Fundamentally, what does Russia lose from its military actions? Or from Finland joining NATO?
Access to the US dominated financial system is the single biggest loss. But Russia doesn't need imports so that is a relatively limited import.
Russian men of military age is the next biggest loss. But Russia's demographic situation was such that its already going to basically have to turn its breeding age female population into brood mares and it will probably take advantage of IFV to do some hardcore eugenics programs to weed out as many of the health problems as possible so that generation of males dying is less demographically significant than it might otherwise be (and as a rule they were low skill and poorly educated as well). Russia is also moving the Ukrainian women and children out of its seized territories and back into Russia; to the point that it has already seized more than twice as many people as it has committed as troops.
Territory loss? Nukes basically preclude that.
Governmental control over Russia? This war, win or lose, has increased that.
Diplomatic damage? The nations that were generally willing to deal with Russia are still doing so.
You forgot the mass of valuable middle class Russians that ran away due to the war and its fallout. That's irreplacable, definitely not with the mostly low class and retiree "gains" in Ukrainian territories.

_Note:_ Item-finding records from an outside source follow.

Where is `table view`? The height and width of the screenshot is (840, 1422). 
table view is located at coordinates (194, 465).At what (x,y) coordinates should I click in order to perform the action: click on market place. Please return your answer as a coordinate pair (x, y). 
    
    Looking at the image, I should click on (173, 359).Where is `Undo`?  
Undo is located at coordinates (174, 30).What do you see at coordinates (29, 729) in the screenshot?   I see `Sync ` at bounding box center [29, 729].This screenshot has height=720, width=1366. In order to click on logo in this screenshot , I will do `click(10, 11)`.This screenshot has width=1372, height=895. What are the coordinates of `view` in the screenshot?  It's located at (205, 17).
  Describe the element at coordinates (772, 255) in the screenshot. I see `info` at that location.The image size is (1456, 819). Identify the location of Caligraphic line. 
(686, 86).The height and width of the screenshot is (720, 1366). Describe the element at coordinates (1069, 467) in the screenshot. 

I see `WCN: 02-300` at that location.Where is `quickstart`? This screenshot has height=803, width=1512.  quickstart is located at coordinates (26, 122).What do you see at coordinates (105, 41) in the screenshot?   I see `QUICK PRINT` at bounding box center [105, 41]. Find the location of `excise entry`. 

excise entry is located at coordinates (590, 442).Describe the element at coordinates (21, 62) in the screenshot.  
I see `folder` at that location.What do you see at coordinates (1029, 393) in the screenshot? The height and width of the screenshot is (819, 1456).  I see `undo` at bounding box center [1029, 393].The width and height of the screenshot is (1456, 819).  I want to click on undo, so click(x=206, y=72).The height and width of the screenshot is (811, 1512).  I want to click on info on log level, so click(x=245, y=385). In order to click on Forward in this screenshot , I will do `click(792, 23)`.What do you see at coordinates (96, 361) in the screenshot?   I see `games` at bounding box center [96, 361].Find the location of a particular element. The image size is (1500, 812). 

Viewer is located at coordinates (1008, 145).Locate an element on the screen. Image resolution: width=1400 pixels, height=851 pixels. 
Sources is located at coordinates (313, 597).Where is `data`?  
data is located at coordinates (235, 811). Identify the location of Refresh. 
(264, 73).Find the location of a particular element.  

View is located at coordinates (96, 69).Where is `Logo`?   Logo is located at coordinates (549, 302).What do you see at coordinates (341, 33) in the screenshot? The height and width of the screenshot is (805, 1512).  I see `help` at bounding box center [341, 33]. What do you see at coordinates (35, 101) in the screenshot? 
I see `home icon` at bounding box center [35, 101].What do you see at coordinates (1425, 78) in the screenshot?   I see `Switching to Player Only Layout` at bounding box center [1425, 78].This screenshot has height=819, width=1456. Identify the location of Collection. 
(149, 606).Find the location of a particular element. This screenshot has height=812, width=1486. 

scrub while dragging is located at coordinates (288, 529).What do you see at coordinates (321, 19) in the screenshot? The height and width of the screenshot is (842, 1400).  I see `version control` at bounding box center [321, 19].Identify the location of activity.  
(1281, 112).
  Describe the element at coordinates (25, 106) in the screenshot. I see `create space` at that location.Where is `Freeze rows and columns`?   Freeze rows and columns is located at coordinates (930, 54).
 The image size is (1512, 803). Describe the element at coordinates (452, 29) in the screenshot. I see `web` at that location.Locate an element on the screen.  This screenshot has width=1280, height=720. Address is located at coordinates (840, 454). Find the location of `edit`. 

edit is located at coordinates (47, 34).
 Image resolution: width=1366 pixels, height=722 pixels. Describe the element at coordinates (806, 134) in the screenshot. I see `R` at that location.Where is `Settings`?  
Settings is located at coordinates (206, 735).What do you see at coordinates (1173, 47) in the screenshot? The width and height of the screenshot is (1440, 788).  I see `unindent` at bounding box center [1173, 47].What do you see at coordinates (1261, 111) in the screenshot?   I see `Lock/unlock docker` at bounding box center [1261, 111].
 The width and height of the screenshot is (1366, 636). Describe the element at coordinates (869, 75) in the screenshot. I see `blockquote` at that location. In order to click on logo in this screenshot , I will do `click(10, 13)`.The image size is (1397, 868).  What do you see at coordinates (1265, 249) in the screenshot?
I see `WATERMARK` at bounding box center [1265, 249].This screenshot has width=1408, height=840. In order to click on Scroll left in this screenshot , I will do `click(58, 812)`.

Ironically, it improves internal political stability, but at the cost of future attempts to stay in technological and economic races - Russia becomes more of a resource based third world economy.
Russia has no magic bullet to fix typical developed economy fertility problems, and with the budget drained by current situation, it certainly won't invent one.
IVF? The women are a secondary problem, the cost of raising the kids is the big problem, fix that, and for a chunk of money involved that fix you will also get the women to volunteer. Leave it to Russian orphanages? They are going to get drunks and criminals, not officers and scientists, and Russia has more than enough of those already.
As for territory loss - if nukes preclude that, then the more defensible borders are irrelevant as a goal to do it in the first place. If they don't, better borders are absolutely insufficient, especially if this event prompts Europe to not laze away militarily.
Long story short, the long term fallout of this is Russia taking a step towards being a bigger North Korea with oil. It will take some more steps to get there, but we shall see if these are taken.
Nations dealing with Russia? EU ones are out for foreseeable future, that's one thing, while Japan/Taiwan disengage to the degree that Russia values most, aka electronics. All Russia has left is frenemies and opportunists, while the sweet&safe deals with Europe are over, probably for good unless a major regime change happens.